Les frais d'avocats qui s'additionnent, les relations tendues entre des copropriétaires, la «mauvaise publicité» faite au Verre-Bourg sont d'autres facteurs qui militent pour une sortie de crise. «Quand tu apprends qu'il y a plus ou moins 100 000 $ de frais par les copropriétaires et que lui[M. Delarosbil] serait rendu à plus ou moins 35 000 $,40 000 $. T'ajoutes ça et tu dis : ayoye», a dit M. Bertrand.

Arrêt des procédures

L'avenue envisagée est un arrêt des procédures intentées en Cour supérieure par le syndicat de copropriétés pour forcer M. Delarosbil à se départir de son chien d'assistance. «De deux choses l'une : soit on laisse la situation se détériorer sur le plan humain, monétaire, ou on trouve une solution qu'on considère intelligente à ce problème tout de suite. Évidemment, ça s'en va vers un arrêt des procédures s'il y a une entente», a-t-il dit.

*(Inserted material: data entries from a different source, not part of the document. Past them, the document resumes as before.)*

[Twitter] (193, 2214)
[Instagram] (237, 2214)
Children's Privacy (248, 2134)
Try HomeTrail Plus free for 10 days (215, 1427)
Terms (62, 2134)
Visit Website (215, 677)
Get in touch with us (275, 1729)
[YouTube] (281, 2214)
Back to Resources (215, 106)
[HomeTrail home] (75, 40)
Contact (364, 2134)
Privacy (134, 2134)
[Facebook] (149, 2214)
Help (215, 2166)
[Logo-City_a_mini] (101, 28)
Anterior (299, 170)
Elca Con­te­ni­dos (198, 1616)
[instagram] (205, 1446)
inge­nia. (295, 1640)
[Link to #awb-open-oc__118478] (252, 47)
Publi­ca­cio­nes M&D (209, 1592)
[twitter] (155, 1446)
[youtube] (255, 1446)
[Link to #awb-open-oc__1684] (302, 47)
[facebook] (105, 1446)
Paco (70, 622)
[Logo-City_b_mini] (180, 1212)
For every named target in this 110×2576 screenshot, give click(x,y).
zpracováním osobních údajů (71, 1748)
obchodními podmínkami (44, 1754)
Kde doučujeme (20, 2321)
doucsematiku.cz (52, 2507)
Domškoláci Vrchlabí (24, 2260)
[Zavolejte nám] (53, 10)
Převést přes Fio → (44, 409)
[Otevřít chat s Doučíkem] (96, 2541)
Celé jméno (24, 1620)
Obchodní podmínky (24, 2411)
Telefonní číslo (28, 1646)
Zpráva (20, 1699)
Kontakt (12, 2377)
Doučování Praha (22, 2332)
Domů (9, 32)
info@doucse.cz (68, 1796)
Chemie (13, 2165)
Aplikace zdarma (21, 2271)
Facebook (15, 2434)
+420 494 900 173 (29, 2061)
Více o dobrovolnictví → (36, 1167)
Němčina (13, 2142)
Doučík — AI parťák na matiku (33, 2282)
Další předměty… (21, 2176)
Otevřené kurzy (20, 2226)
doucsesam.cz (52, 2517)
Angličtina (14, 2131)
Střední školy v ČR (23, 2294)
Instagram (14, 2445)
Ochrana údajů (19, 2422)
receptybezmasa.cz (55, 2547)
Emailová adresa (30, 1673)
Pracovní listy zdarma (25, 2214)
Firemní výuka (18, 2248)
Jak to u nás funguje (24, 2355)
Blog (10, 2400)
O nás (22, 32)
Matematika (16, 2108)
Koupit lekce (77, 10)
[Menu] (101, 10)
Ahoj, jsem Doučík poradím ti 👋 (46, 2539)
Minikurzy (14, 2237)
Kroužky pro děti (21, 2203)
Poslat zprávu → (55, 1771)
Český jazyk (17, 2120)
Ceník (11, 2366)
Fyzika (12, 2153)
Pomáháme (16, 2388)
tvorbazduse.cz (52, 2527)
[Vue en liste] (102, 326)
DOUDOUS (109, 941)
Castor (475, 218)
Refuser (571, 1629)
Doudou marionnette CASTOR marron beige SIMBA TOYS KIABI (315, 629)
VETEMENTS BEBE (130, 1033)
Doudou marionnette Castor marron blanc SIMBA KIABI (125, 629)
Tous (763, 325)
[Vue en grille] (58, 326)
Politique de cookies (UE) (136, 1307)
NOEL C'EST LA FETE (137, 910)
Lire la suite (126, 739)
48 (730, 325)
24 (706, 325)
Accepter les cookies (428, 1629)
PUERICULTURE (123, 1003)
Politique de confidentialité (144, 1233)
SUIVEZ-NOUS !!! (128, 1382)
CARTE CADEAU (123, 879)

Si on accepte le chien d'assistance de M. Delarosbil, il ne sera pas question pour autant de lever l'interdit d'avoir un animal de compagnie dans l'immeuble de condos de Sainte-Foy. Cette position rejoint en quelque sorte celle avancée par la Commission des droits de la personne. La Commission avait proposé également le versement d'une indemnité à M. Delarosbil pour ses frais d'avocats.

«Ce qui revient le plus souvent chez les copropriétaires qui ont été consultés, c'est qu'ils veulent garder la clause qui interdit les chiens pour toutes sortes de raisons comme les allergies, la peur des chiens. Mais sur le plan humain, on n'accepte pas que s'il arrive quelque chose, qu'on se fasse dire de s'en aller ailleurs», a souligné M. Bertrand.

Il réfute l'argument voulant que l'acceptation du chien d'assistance de M. Delarosbil ouvrira la porte à tous les chiens de compagnie dans l'immeuble. «Certaines personnes font circuler qu'on va se ramasser avec 40 chiens. C'est faux. On ne se ramassera pas avec 40 chiens parce qu'on parle uniquement des gens qui vivent à l'intérieur et qui sont handicapés», a-t-il soutenu.

L'ex-homme politique souhaite que le conseil d'administration épousera la position majoritaire des copropriétaires. «À l'époque, les administrateurs nous disaient qu'ils pouvaient être poursuivis s'ils n'agissaient pas ainsi pour faire respecter la déclaration de copropriété. On est plusieurs qui pensent que la majorité devrait être capable de faire une proposition précise pour permettre au conseil d'administration de bouger autrement», a-t-il conclu.